Alban Eyssette, analyste éthique et financier chez Ethiea Gestion, reconnaît les efforts importants des émetteurs pour communiquer : « L'information devient plus concrète et incarnée, même s'il reste des progrès à accomplir, notamment dans les descriptions du modèle d'affaires ». Sur la méthodologie, il souligne : « Plus que le best in class, il faut revenir aux fondamentaux. La valeur ajoutée d'un analyste repose sur son jugement et non sur le fait de cocher des croix dans un tableau ».
Responsable du pôle performance, reporting et innovation de Sanofi, Emmanuelle Cordano reconnaît la difficulté de travailler avec des référentiels différents (Global Reporting Initiative, Task Force on Climate-related Financial Disclosures pour les enjeux climat…) et appelle de ses vœux un minimum de normalisation : « Une base identique pour certains indicateurs devrait être imaginée, non pas par un organisme privé comme l'International Accounting Standards Board, mais par des investisseurs et des analystes réunis autour d'une même table.
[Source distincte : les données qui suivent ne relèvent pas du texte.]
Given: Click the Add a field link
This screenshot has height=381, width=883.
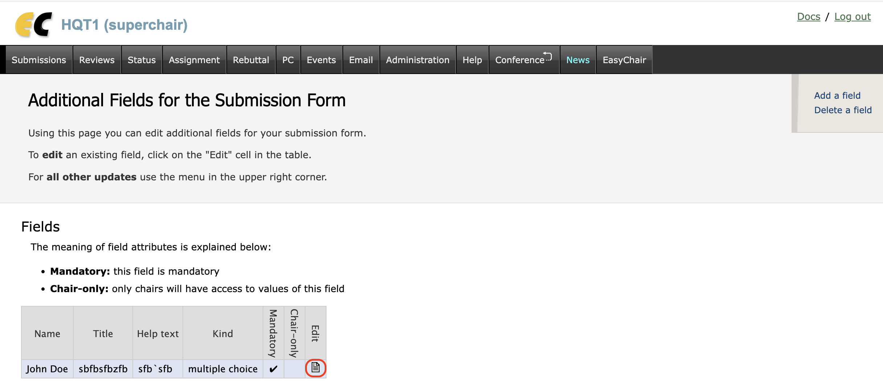Looking at the screenshot, I should coord(837,95).
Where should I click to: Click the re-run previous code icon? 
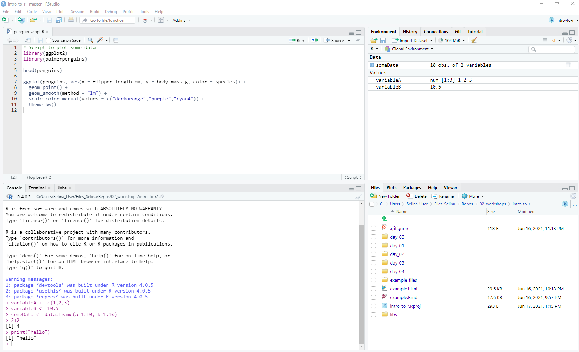pos(315,40)
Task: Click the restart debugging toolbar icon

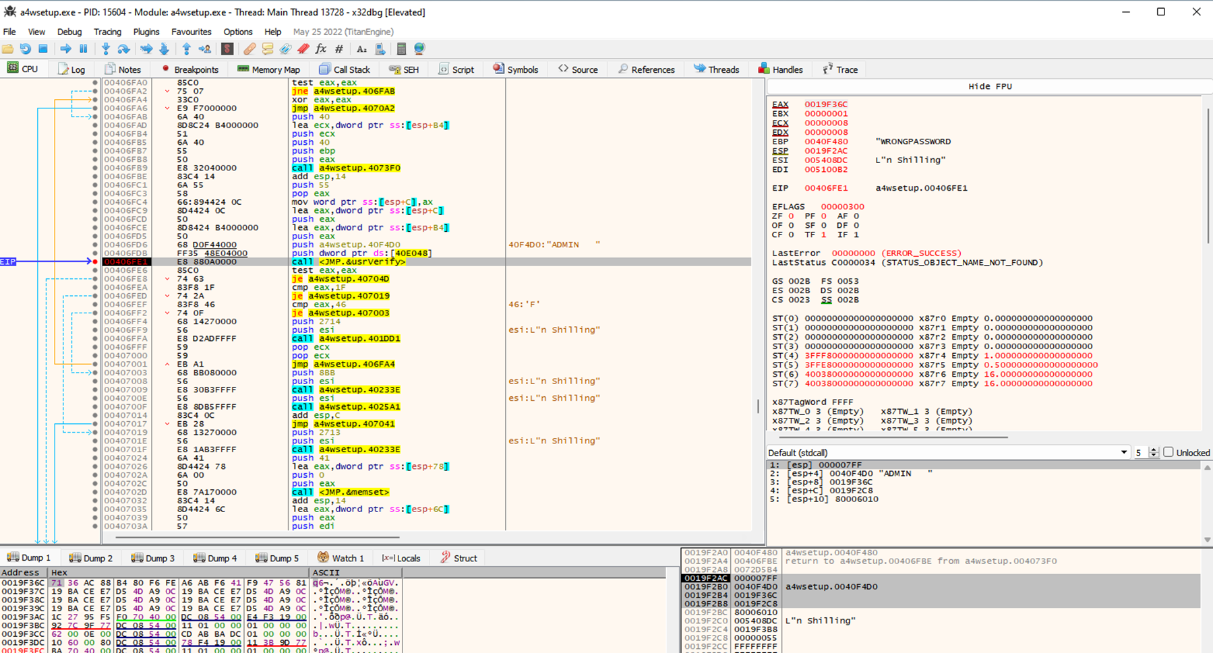Action: (25, 49)
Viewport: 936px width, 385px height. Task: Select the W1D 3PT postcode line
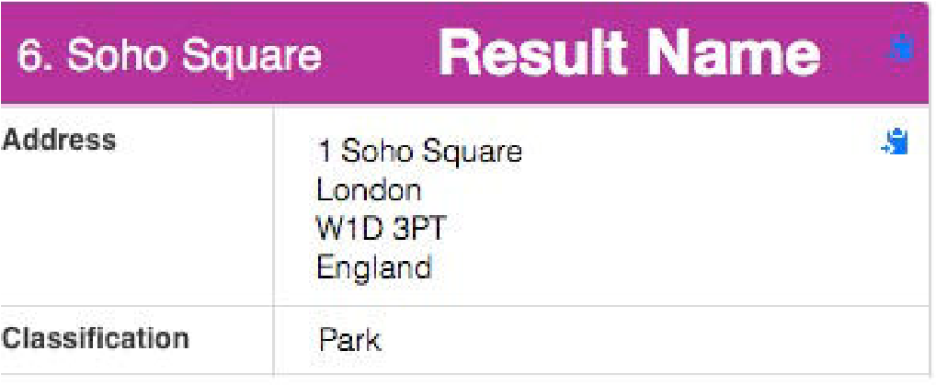382,229
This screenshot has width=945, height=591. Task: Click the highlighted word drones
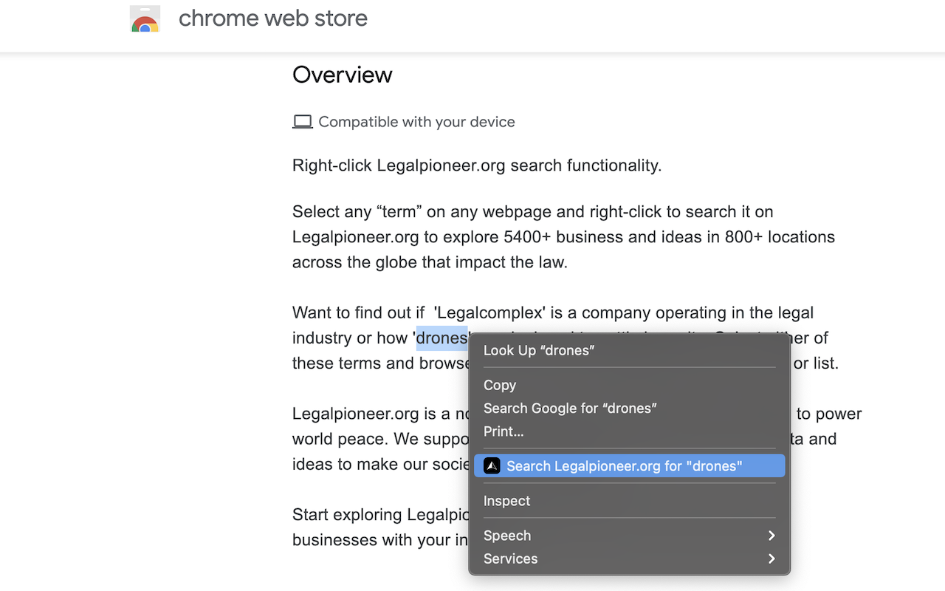(442, 338)
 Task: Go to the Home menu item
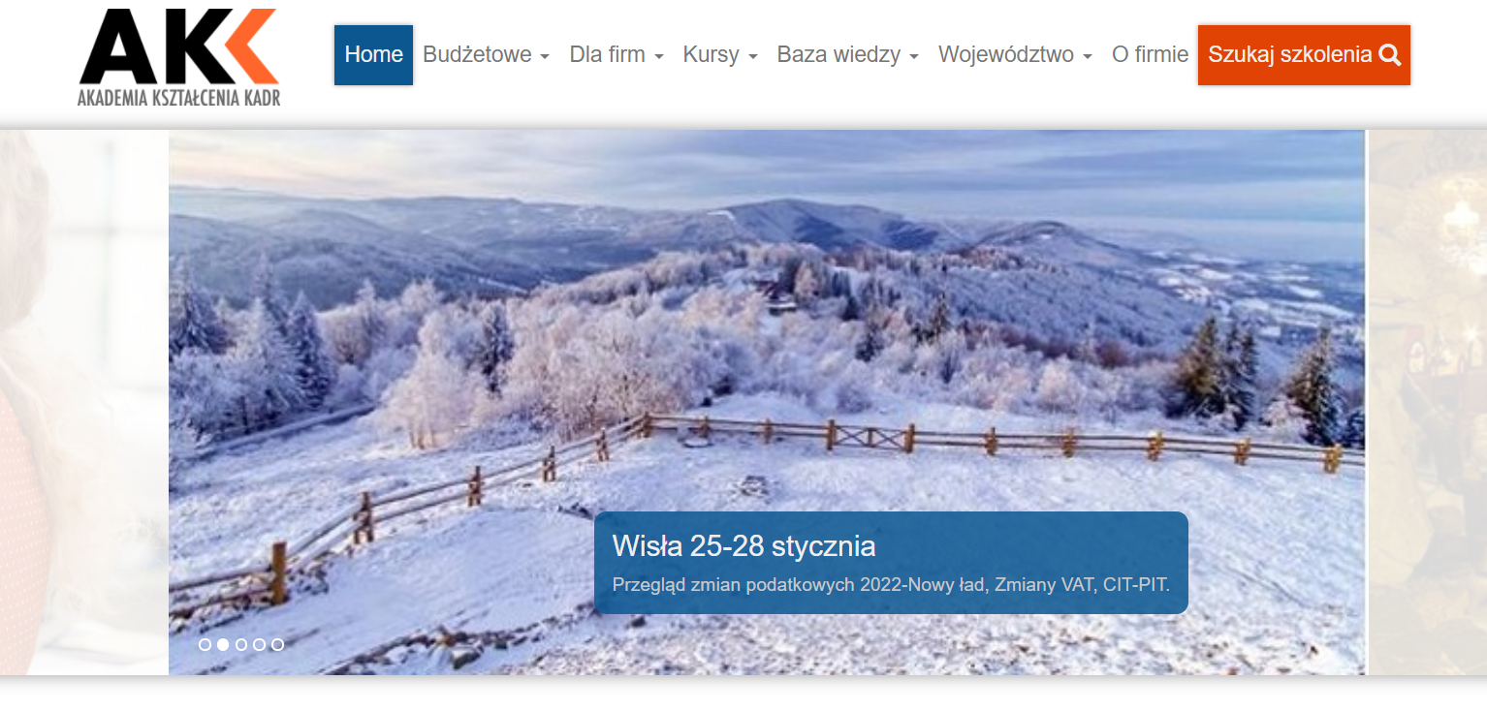tap(373, 55)
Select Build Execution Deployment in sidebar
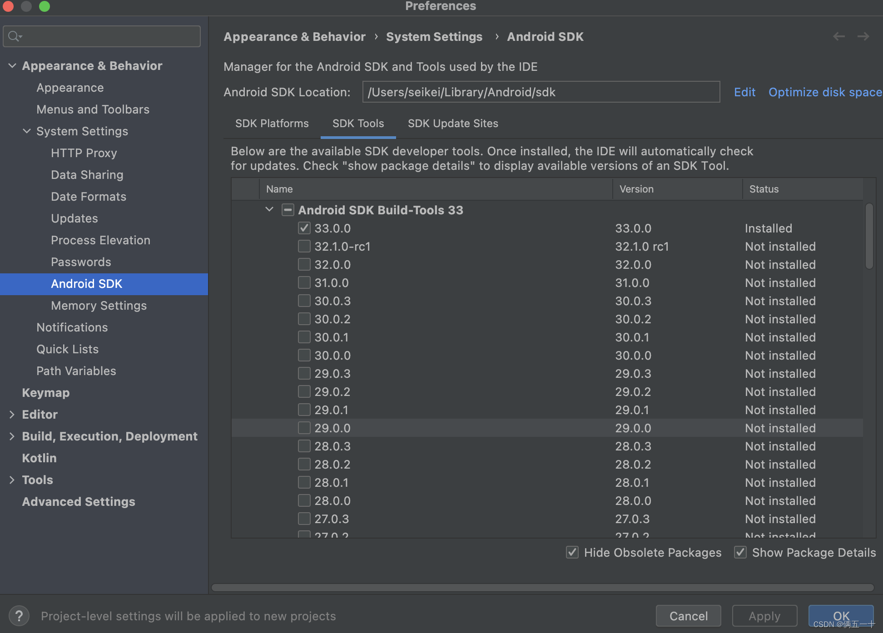The height and width of the screenshot is (633, 883). click(109, 436)
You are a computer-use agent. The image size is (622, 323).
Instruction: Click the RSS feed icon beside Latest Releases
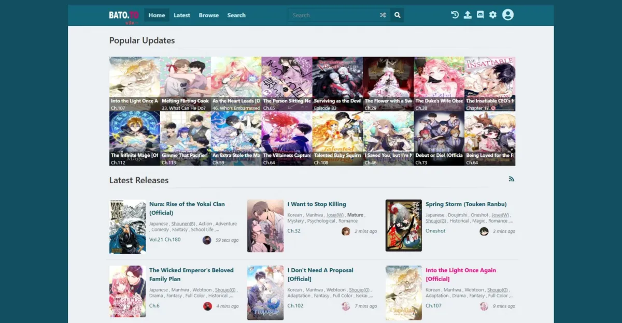512,179
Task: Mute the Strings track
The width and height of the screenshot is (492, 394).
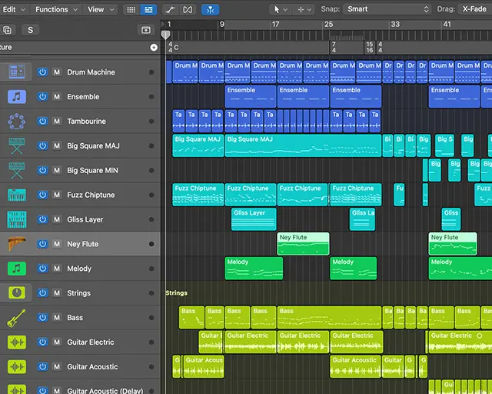Action: pos(57,293)
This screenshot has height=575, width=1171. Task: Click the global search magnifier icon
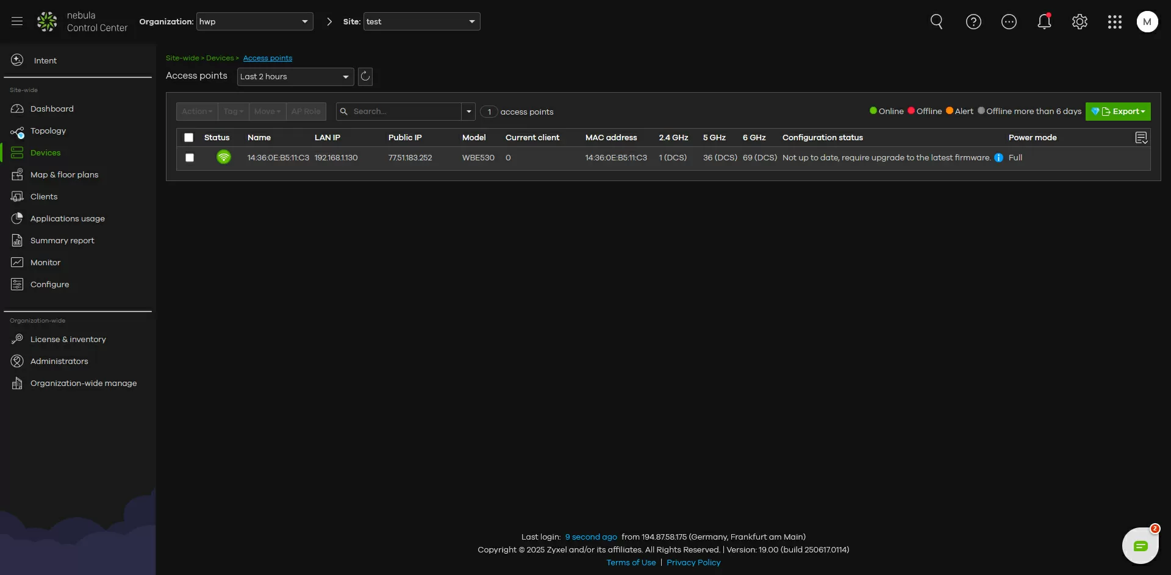[936, 22]
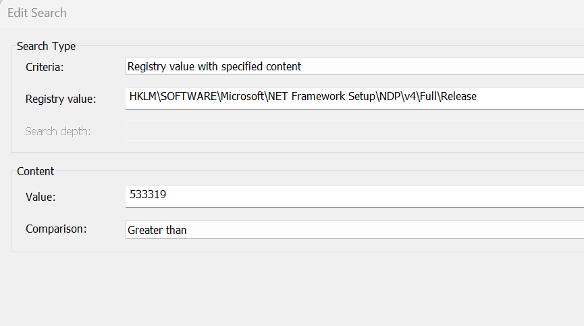
Task: Click the disabled Search depth field
Action: pyautogui.click(x=354, y=131)
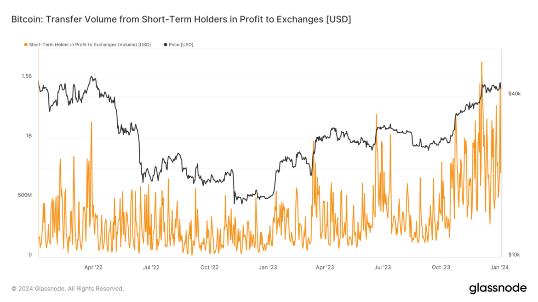
Task: Toggle the Price [USD] legend label
Action: (x=181, y=45)

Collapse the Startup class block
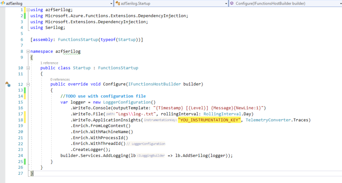(28, 68)
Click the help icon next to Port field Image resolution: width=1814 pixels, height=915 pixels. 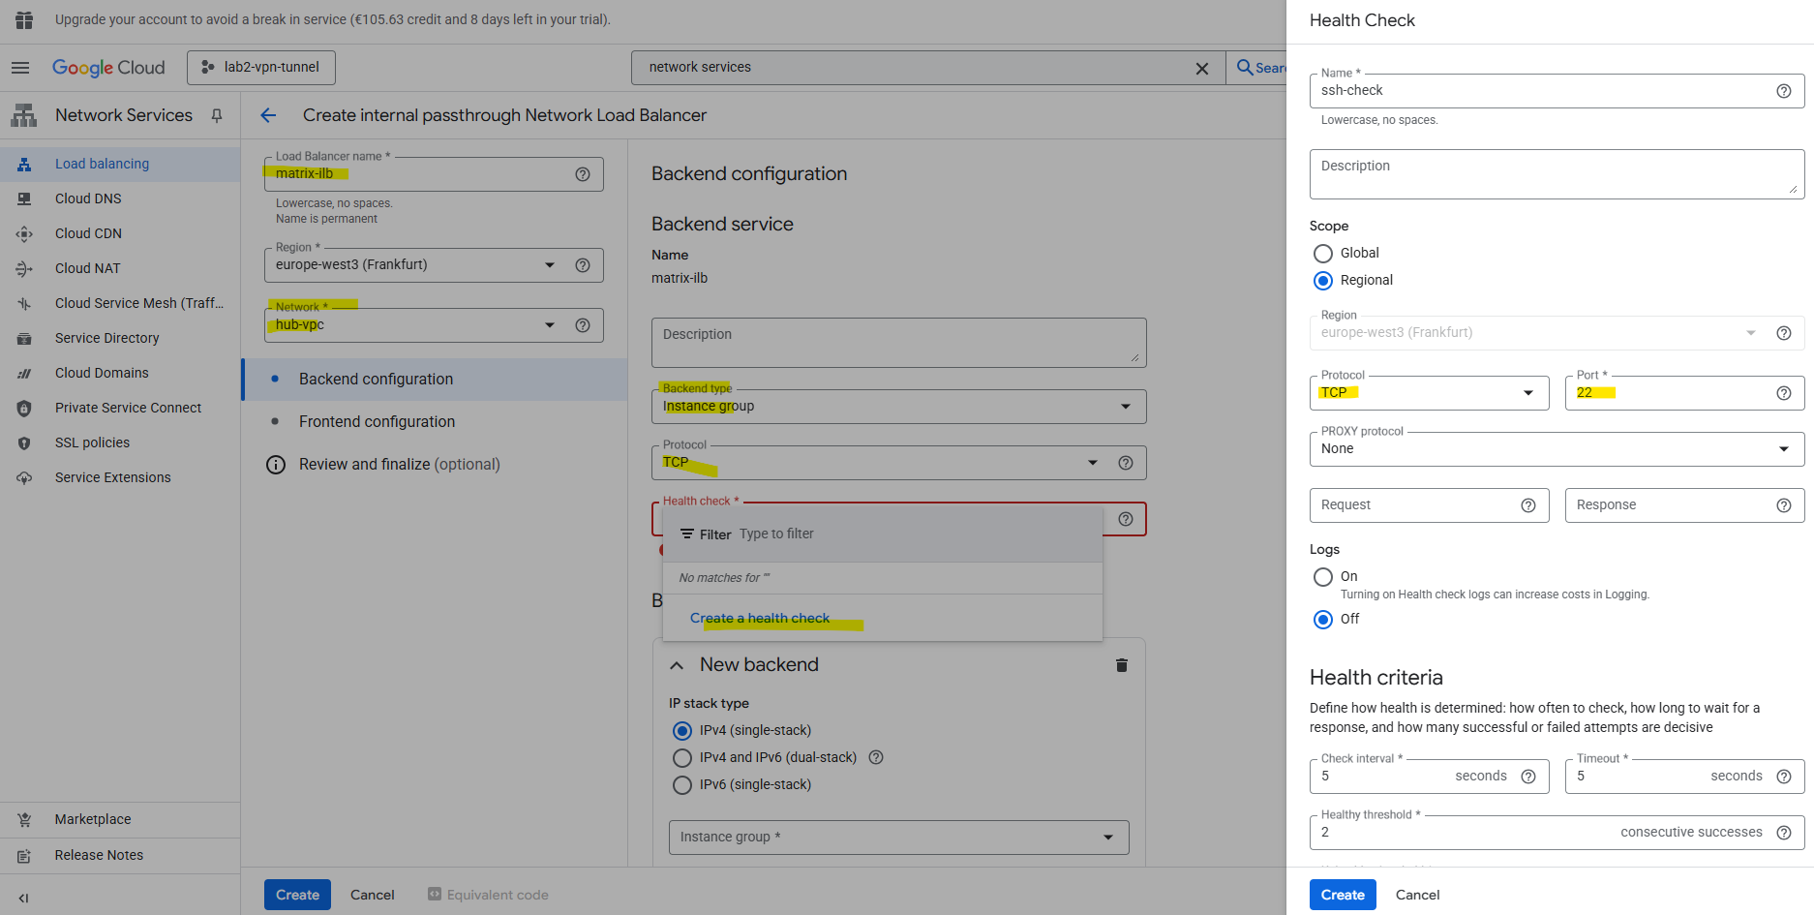click(x=1783, y=393)
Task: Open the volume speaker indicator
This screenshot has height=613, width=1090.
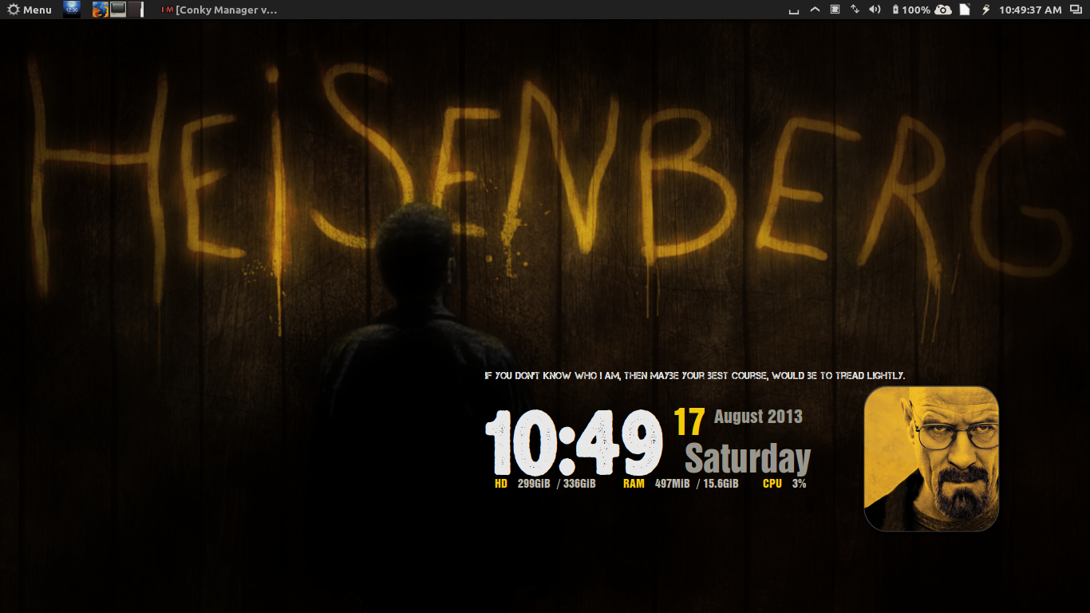Action: click(875, 10)
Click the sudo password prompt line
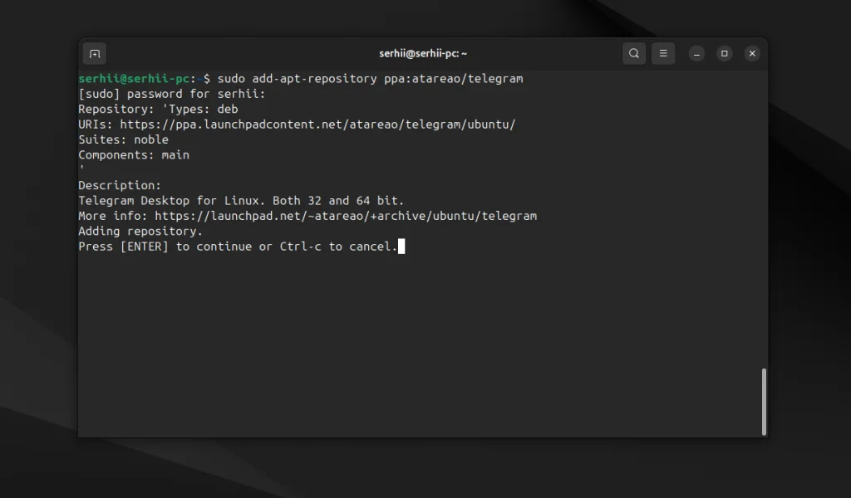 172,94
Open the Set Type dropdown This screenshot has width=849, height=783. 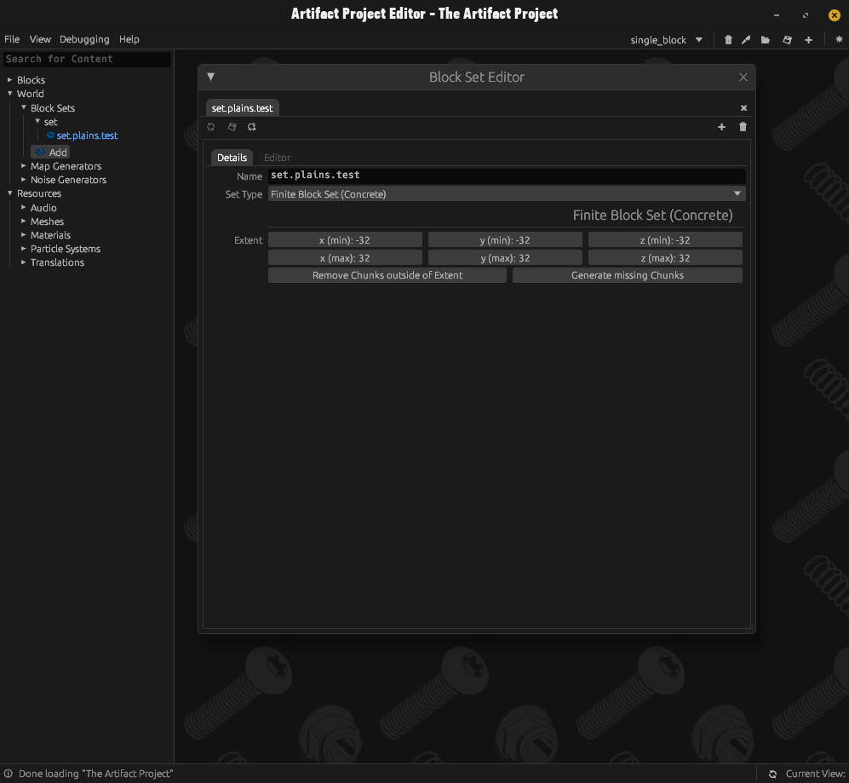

Pourquoi pas à l'initiative de la SFAF ? ».
La SFAF certifie l'ESG
En attendant les réponses à la consultation de la Commission européenne sur une taxonomie et une labellisation des fonds, et pour répondre aux besoins de montée en compétences des analystes et des investisseurs, la SFAF a mis au point un certificat ESG européen – CESGA® comprenant de nouvelles formations, notamment sur l'analyse ESG, la gouvernance et l'impact investing.
Lors de la seconde table ronde, Corinne Baudoin, administratrice et présidente de la commission Analyse extra-financière de la SFAF, consultante en communication financière et RSE, expose le contenu du certificat accessible entièrement en ligne et les différents praticiens présentent l'objectif des formations proposées en présentiel.
En conclusion des débats, Catherine Brennan, chargée de recherche en RSE et développement durable de Birdeo, a délivré son point de vue d'expert en ressources humaines sur les tendances du marché et sur le profil idéal de l'analyste extra-financier.